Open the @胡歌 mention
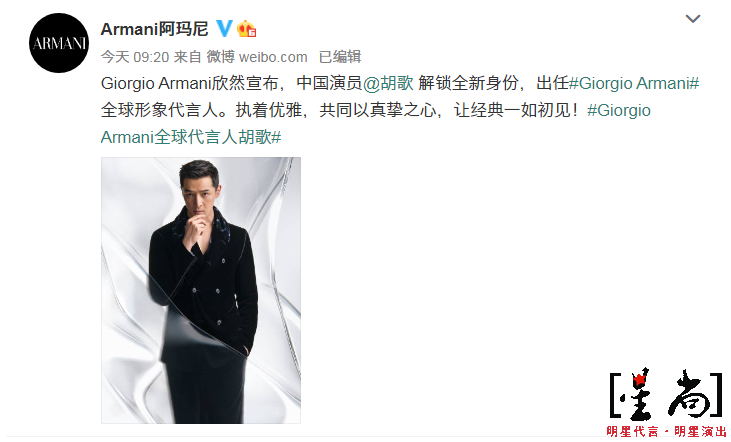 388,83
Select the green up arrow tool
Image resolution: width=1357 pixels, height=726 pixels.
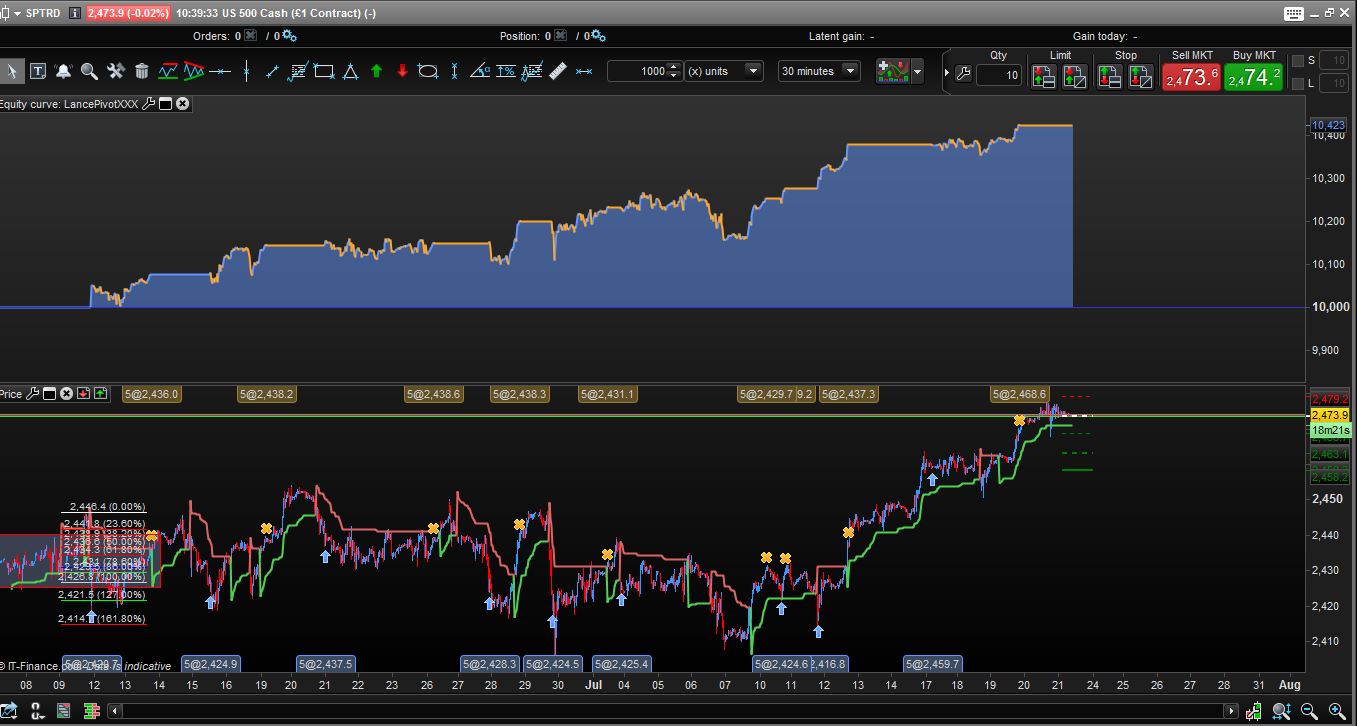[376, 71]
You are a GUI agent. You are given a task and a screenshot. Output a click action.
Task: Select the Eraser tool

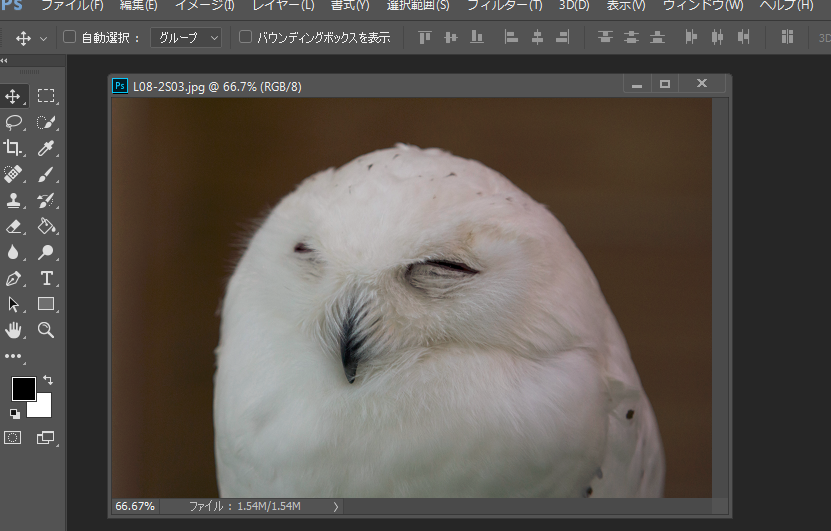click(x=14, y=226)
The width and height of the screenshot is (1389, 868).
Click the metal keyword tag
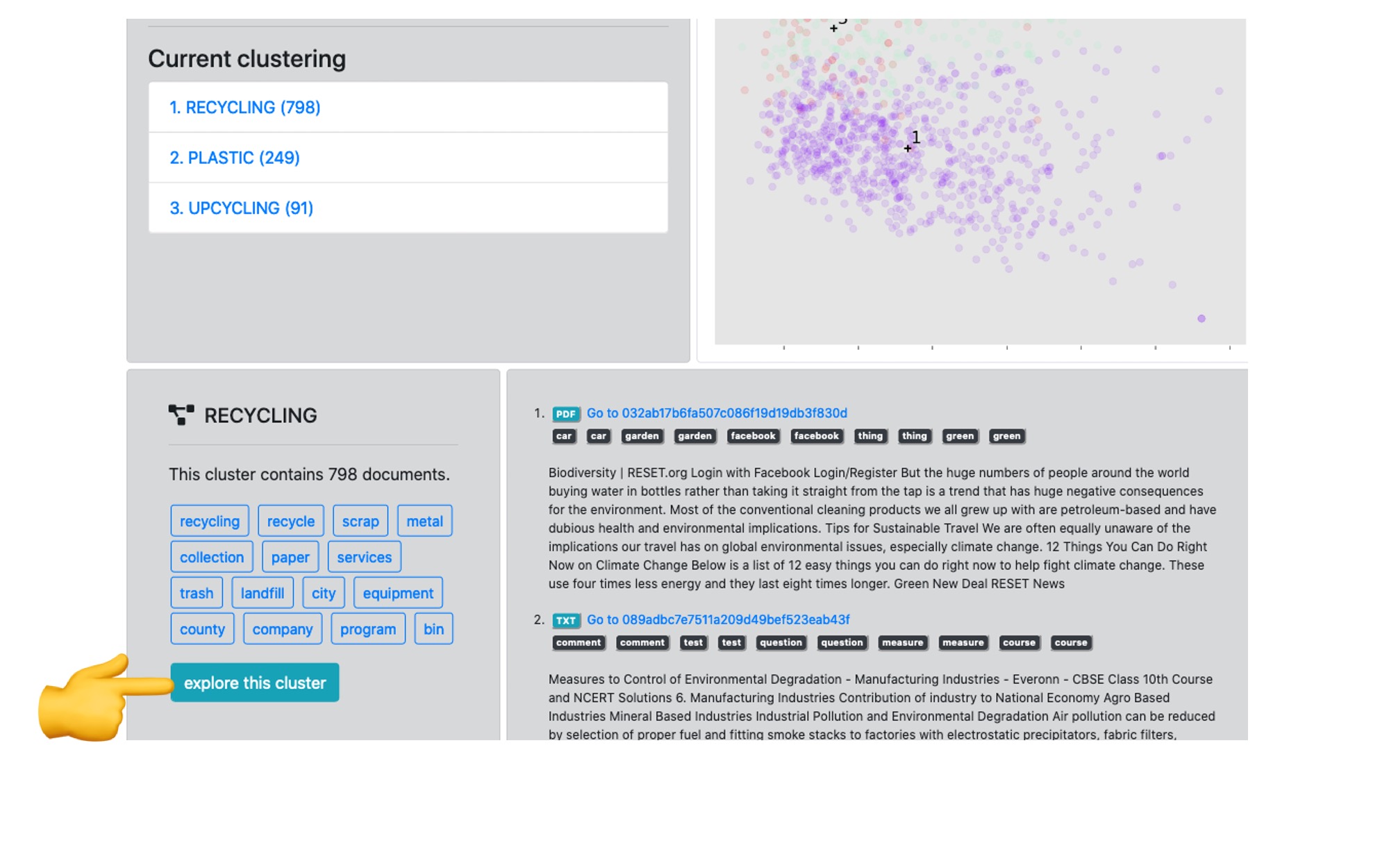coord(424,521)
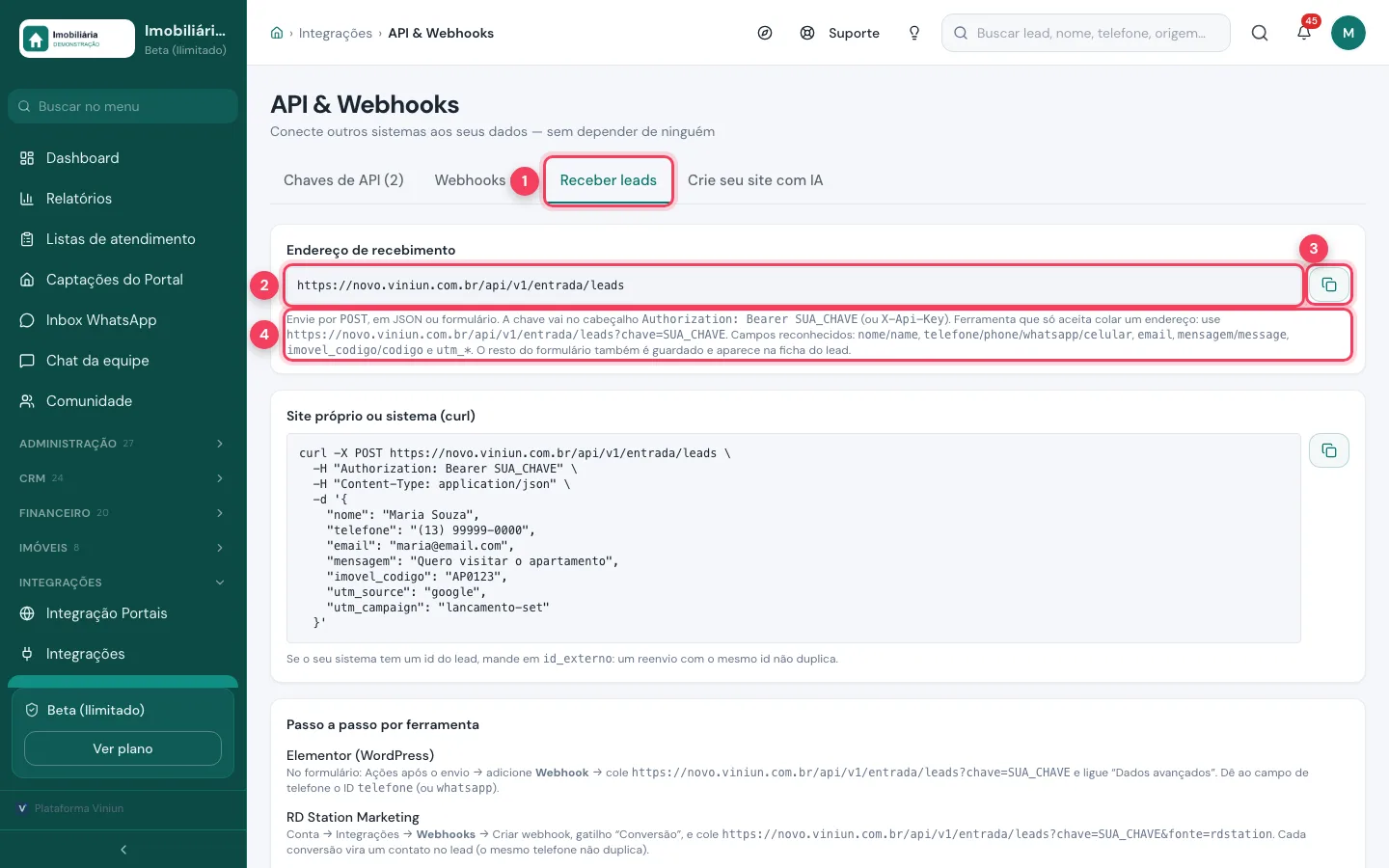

...

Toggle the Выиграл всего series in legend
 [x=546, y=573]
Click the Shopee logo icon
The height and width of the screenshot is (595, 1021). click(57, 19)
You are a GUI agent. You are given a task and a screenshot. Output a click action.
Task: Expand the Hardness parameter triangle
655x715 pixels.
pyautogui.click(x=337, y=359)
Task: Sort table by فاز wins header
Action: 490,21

Problem to solve: Could you repeat exactly the lines above from the line with "Click the Shopee logo icon" up to and including the line with "Task: Expand the Hardness parameter triangle", and only those?

Reply to the exercise:
Click the Shopee logo icon
The height and width of the screenshot is (595, 1021). click(57, 19)
You are a GUI agent. You are given a task and a screenshot. Output a click action.
Task: Expand the Hardness parameter triangle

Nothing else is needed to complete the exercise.